• _TASK STATEMENT_
Repeat the data exactly as it appears.

• _EXTRACTED MATERIAL_
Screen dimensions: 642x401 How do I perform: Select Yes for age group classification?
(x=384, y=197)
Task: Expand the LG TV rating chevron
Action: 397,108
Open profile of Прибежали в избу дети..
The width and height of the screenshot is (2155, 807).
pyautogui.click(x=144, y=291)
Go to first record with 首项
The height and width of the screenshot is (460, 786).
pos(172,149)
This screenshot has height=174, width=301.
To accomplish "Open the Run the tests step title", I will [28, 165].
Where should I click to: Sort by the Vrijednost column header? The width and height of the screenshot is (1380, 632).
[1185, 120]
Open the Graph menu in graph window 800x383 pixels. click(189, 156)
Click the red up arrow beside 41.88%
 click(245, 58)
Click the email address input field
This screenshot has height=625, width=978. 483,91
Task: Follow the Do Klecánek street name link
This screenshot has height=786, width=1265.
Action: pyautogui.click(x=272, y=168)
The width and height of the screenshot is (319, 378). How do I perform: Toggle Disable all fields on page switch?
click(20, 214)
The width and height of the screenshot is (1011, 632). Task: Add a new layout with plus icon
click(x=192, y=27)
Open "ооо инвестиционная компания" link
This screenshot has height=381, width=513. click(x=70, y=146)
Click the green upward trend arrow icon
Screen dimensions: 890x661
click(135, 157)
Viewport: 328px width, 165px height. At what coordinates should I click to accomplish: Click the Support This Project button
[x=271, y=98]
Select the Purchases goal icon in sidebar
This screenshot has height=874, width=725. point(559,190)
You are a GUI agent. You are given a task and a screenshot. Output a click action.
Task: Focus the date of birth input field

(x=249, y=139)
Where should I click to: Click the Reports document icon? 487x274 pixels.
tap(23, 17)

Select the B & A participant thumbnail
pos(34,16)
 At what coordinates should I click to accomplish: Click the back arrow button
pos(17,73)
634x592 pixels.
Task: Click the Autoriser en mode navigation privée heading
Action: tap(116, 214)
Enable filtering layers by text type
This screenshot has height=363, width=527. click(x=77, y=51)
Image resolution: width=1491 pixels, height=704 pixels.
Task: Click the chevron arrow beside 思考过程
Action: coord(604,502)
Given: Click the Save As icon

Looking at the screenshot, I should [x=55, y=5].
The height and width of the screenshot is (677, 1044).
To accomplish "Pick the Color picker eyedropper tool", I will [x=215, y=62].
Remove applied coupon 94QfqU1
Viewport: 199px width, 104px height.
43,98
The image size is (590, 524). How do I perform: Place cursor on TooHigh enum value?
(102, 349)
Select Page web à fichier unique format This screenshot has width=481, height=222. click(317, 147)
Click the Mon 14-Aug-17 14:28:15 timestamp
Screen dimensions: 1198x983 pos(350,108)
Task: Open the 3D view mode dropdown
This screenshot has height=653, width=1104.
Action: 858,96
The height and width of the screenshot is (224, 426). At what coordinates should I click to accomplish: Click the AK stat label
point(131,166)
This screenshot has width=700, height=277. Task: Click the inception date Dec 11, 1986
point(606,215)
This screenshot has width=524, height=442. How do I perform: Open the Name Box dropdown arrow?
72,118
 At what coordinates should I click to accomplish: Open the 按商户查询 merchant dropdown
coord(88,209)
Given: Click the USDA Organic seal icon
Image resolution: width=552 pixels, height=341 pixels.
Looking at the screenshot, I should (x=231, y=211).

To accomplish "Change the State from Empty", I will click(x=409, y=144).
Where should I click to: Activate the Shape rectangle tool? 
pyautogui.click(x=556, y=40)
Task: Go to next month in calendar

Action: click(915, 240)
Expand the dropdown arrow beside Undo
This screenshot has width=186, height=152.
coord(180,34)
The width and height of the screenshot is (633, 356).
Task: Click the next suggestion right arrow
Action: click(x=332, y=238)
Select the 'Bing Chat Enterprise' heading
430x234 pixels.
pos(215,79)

• _RESULT FOR THIS EXERCISE_
Screen dimensions: 642x401 How do I perform: Select Yes for age group classification?
(x=384, y=197)
Task: Expand the LG TV rating chevron
Action: 397,108
Open profile of Прибежали в избу дети..
The width and height of the screenshot is (2155, 807).
pyautogui.click(x=144, y=291)
Go to first record with 首项
The height and width of the screenshot is (460, 786).
pos(172,149)
This screenshot has height=174, width=301.
To accomplish "Open the Run the tests step title", I will [28, 165].
Where should I click to: Sort by the Vrijednost column header? The width and height of the screenshot is (1380, 632).
[1185, 120]
Open the Graph menu in graph window 800x383 pixels. click(189, 156)
Click the red up arrow beside 41.88%
 click(245, 58)
Click the email address input field
This screenshot has height=625, width=978. 483,91
Task: Follow the Do Klecánek street name link
This screenshot has height=786, width=1265.
Action: pyautogui.click(x=272, y=168)
The width and height of the screenshot is (319, 378). How do I perform: Toggle Disable all fields on page switch?
click(20, 214)
The width and height of the screenshot is (1011, 632). Task: Add a new layout with plus icon
click(x=192, y=27)
Open "ооо инвестиционная компания" link
This screenshot has height=381, width=513. click(x=70, y=146)
Click the green upward trend arrow icon
Screen dimensions: 890x661
click(135, 157)
Viewport: 328px width, 165px height. At what coordinates should I click to accomplish: Click the Support This Project button
[x=271, y=98]
Select the Purchases goal icon in sidebar
This screenshot has height=874, width=725. point(559,190)
You are a GUI agent. You are given a task and a screenshot. Output a click action.
Task: Focus the date of birth input field

(x=249, y=139)
Where should I click to: Click the Reports document icon? 487x274 pixels.
tap(23, 17)

Select the B & A participant thumbnail
pos(34,16)
 At what coordinates should I click to accomplish: Click the back arrow button
pos(17,73)
634x592 pixels.
Task: Click the Autoriser en mode navigation privée heading
Action: tap(116, 214)
Enable filtering layers by text type
This screenshot has height=363, width=527. click(x=77, y=51)
Image resolution: width=1491 pixels, height=704 pixels.
Task: Click the chevron arrow beside 思考过程
Action: coord(604,502)
Given: Click the Save As icon

Looking at the screenshot, I should [x=55, y=5].
The height and width of the screenshot is (677, 1044).
To accomplish "Pick the Color picker eyedropper tool", I will [x=215, y=62].
Remove applied coupon 94QfqU1
Viewport: 199px width, 104px height.
43,98
The image size is (590, 524). How do I perform: Place cursor on TooHigh enum value?
(102, 349)
Select Page web à fichier unique format This screenshot has width=481, height=222. click(317, 147)
Click the Mon 14-Aug-17 14:28:15 timestamp
Screen dimensions: 1198x983 pos(350,108)
Task: Open the 3D view mode dropdown
This screenshot has height=653, width=1104.
Action: 858,96
The height and width of the screenshot is (224, 426). At what coordinates should I click to accomplish: Click the AK stat label
point(131,166)
This screenshot has width=700, height=277. Task: Click the inception date Dec 11, 1986
point(606,215)
This screenshot has width=524, height=442. How do I perform: Open the Name Box dropdown arrow?
72,118
 At what coordinates should I click to accomplish: Open the 按商户查询 merchant dropdown
coord(88,209)
Given: Click the USDA Organic seal icon
Image resolution: width=552 pixels, height=341 pixels.
Looking at the screenshot, I should (x=231, y=211).

To accomplish "Change the State from Empty", I will click(x=409, y=144).
Where should I click to: Activate the Shape rectangle tool? 
pyautogui.click(x=556, y=40)
Task: Go to next month in calendar

Action: click(915, 240)
Expand the dropdown arrow beside Undo
This screenshot has width=186, height=152.
coord(180,34)
The width and height of the screenshot is (633, 356).
Task: Click the next suggestion right arrow
Action: click(x=332, y=238)
Select the 'Bing Chat Enterprise' heading
430x234 pixels.
pos(215,79)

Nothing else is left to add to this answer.